═══ Entries provided
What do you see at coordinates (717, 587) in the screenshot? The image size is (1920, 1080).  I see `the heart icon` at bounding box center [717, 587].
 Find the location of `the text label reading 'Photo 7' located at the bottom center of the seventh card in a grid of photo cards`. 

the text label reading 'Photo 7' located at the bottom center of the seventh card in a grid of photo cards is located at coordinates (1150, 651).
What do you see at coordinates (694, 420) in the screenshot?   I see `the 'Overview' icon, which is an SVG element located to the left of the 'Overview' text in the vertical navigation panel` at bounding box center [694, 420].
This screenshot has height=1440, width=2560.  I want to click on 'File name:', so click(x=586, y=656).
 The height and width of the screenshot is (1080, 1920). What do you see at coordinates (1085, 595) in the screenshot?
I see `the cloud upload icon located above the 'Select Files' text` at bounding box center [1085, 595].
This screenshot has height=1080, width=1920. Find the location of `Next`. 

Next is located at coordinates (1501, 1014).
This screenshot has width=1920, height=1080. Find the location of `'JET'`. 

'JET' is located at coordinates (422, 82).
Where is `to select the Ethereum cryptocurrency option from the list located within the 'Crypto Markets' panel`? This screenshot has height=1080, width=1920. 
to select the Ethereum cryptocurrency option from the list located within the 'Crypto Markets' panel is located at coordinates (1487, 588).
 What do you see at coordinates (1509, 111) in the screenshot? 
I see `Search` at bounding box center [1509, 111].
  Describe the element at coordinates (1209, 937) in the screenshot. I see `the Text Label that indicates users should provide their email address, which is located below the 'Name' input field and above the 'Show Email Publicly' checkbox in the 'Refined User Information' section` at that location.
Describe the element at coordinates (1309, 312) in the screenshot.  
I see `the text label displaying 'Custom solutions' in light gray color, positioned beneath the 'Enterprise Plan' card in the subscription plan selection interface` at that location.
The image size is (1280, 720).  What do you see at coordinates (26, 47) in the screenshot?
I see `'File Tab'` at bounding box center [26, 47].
══════
## Exercise
Extract every line of the records above that contains the string "card", copying each one in full.

## Exercise response
 Find the location of `the text label reading 'Photo 7' located at the bottom center of the seventh card in a grid of photo cards`. 
the text label reading 'Photo 7' located at the bottom center of the seventh card in a grid of photo cards is located at coordinates (1150, 651).
I see `the text label displaying 'Custom solutions' in light gray color, positioned beneath the 'Enterprise Plan' card in the subscription plan selection interface` at that location.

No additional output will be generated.